AIM OF THE TASK:
Copy each line of the records below, from the first through the one that contains "Choose Предложить звонок to offer a call", exactly as written.

--- SUPPLIED ENTRIES ---

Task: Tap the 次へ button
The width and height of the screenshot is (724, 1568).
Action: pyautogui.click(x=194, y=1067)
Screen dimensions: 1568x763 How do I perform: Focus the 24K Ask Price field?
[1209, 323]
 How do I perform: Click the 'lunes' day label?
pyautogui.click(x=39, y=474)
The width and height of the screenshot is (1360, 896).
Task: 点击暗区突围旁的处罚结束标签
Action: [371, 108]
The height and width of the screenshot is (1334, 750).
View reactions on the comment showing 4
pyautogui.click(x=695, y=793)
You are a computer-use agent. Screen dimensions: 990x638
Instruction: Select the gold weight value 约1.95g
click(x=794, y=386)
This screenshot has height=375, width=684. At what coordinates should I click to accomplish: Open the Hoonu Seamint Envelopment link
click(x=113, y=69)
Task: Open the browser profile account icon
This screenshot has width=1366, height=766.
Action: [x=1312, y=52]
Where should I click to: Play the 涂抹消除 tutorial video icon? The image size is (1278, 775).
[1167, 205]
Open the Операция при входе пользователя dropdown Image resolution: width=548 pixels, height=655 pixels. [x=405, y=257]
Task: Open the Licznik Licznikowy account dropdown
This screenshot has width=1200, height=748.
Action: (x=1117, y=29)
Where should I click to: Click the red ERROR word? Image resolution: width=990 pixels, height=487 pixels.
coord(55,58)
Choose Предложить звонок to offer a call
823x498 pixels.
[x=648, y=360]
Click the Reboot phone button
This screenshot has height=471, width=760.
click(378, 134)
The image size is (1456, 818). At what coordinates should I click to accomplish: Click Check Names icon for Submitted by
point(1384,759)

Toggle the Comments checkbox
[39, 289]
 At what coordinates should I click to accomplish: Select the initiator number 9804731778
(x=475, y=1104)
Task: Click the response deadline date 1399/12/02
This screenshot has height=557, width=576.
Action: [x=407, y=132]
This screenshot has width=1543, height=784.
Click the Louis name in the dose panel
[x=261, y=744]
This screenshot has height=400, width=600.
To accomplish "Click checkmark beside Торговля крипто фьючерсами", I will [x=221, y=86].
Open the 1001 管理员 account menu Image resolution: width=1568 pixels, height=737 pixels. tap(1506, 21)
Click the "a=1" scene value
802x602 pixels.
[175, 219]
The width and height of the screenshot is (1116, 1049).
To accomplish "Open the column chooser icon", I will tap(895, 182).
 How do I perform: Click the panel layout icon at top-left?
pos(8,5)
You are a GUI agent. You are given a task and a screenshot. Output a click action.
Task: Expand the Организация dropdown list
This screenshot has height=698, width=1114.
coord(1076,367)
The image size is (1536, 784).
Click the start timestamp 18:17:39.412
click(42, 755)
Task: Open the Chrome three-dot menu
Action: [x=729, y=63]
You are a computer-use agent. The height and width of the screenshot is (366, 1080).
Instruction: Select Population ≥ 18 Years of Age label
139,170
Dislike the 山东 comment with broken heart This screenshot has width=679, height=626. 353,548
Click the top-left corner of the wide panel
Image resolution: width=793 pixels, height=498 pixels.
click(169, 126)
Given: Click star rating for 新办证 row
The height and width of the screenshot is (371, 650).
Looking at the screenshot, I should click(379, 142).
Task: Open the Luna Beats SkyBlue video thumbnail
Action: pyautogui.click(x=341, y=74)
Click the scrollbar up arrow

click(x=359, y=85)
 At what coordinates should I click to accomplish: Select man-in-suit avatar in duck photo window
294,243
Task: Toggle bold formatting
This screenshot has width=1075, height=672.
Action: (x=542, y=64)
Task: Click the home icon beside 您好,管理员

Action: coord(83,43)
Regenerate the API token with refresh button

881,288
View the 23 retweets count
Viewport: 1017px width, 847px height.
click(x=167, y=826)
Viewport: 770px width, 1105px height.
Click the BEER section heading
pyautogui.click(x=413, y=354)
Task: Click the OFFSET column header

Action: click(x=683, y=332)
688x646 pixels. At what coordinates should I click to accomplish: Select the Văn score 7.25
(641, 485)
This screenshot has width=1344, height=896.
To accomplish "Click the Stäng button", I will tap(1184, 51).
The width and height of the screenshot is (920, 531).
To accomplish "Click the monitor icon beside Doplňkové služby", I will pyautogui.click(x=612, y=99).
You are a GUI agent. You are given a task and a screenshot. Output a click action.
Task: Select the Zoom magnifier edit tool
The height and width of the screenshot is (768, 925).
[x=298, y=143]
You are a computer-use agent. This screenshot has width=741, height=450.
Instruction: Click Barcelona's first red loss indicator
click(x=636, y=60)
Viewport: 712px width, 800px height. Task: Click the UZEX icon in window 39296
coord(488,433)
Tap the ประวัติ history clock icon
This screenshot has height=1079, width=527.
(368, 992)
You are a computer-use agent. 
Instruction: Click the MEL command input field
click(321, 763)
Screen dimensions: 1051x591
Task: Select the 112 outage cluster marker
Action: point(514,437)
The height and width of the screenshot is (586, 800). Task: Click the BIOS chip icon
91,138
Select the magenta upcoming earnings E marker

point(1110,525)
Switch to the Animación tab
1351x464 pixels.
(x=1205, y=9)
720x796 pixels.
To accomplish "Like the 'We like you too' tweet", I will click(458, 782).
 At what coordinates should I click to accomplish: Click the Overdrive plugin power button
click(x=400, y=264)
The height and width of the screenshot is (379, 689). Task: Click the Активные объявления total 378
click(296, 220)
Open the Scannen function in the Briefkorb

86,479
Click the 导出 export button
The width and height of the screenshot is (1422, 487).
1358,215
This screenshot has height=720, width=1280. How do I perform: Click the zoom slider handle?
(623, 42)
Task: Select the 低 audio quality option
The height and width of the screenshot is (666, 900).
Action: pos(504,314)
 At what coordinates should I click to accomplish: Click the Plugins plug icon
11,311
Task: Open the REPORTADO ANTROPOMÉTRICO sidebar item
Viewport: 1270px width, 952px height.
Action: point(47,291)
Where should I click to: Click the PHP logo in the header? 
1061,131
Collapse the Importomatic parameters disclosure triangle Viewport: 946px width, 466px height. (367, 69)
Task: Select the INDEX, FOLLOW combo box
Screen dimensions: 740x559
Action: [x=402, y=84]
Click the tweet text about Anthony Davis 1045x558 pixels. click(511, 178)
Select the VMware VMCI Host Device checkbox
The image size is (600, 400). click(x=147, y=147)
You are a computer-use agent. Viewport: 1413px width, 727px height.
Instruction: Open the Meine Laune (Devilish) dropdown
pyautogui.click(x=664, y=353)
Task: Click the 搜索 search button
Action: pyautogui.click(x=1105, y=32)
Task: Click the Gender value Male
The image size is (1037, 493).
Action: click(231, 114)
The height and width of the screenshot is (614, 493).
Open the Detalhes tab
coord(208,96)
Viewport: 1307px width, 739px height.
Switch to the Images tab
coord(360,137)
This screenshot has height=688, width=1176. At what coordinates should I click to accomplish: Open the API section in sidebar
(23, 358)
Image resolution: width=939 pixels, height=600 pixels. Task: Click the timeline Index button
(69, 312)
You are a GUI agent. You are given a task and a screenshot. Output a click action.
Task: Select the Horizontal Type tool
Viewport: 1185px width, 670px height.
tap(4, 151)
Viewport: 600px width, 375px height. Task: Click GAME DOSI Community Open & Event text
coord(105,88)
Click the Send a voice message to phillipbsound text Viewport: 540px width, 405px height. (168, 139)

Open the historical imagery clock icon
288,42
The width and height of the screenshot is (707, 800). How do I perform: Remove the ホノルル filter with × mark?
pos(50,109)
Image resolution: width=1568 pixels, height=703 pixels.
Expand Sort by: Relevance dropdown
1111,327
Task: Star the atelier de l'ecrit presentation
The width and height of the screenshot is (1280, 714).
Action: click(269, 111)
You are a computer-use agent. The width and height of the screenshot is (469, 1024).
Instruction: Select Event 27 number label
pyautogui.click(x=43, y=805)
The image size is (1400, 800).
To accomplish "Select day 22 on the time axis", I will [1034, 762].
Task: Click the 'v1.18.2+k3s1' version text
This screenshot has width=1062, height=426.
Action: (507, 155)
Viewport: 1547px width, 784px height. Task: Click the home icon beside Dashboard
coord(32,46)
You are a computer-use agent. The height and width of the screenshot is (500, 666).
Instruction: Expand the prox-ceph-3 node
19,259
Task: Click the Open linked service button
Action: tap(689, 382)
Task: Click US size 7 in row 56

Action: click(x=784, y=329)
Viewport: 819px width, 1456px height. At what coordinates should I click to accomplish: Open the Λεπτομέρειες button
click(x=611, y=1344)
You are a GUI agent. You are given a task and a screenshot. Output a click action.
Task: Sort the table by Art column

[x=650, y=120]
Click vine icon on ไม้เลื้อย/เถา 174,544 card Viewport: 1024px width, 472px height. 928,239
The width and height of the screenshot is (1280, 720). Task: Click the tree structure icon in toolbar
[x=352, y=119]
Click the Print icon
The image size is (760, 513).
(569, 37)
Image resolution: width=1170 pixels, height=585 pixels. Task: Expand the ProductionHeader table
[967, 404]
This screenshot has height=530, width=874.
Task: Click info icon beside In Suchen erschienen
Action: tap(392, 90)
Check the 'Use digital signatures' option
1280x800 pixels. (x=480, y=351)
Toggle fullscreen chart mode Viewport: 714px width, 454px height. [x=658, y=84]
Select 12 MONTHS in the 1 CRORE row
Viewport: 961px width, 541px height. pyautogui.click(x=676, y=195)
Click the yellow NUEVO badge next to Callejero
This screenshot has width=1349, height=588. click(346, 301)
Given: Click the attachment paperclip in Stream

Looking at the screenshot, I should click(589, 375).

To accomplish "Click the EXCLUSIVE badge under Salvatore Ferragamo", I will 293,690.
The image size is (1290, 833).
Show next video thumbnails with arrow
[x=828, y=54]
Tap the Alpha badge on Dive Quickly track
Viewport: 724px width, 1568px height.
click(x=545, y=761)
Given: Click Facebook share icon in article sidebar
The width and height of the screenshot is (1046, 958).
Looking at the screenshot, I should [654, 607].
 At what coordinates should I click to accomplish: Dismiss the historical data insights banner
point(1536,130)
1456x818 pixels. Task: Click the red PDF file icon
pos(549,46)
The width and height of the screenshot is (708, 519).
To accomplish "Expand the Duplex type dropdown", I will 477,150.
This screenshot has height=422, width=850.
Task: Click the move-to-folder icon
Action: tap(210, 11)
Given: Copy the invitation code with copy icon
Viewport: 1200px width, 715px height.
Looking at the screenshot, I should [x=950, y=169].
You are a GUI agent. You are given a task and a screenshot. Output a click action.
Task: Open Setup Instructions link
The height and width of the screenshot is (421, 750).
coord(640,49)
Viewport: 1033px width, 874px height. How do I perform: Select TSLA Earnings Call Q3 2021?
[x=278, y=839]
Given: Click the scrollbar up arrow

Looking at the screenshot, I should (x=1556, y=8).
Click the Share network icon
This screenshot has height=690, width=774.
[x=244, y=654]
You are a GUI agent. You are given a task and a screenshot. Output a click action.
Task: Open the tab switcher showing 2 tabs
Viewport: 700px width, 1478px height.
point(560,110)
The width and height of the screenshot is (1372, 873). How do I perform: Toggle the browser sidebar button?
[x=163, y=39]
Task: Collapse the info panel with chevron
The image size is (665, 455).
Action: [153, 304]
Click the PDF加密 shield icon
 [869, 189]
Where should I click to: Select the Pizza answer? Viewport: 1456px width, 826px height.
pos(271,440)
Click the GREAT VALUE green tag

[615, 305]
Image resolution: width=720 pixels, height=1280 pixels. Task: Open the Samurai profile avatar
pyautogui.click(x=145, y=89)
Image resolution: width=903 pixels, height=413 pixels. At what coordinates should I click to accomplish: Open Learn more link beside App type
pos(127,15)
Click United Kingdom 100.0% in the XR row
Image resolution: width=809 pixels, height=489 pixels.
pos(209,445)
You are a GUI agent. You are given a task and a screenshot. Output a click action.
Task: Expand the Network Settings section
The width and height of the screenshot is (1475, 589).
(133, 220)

---

ANSWER BOX:
Task: Tap the 次へ button
The width and height of the screenshot is (724, 1568).
Action: pyautogui.click(x=194, y=1067)
Screen dimensions: 1568x763 How do I perform: Focus the 24K Ask Price field?
[1209, 323]
 How do I perform: Click the 'lunes' day label?
pyautogui.click(x=39, y=474)
The width and height of the screenshot is (1360, 896).
Task: 点击暗区突围旁的处罚结束标签
Action: [371, 108]
The height and width of the screenshot is (1334, 750).
View reactions on the comment showing 4
pyautogui.click(x=695, y=793)
You are a computer-use agent. Screen dimensions: 990x638
Instruction: Select the gold weight value 约1.95g
click(x=794, y=386)
This screenshot has height=375, width=684. At what coordinates should I click to accomplish: Open the Hoonu Seamint Envelopment link
click(x=113, y=69)
Task: Open the browser profile account icon
This screenshot has width=1366, height=766.
Action: [x=1312, y=52]
Where should I click to: Play the 涂抹消除 tutorial video icon? The image size is (1278, 775).
[1167, 205]
Open the Операция при входе пользователя dropdown Image resolution: width=548 pixels, height=655 pixels. [x=405, y=257]
Task: Open the Licznik Licznikowy account dropdown
This screenshot has width=1200, height=748.
Action: (x=1117, y=29)
Where should I click to: Click the red ERROR word? Image resolution: width=990 pixels, height=487 pixels.
coord(55,58)
Choose Предложить звонок to offer a call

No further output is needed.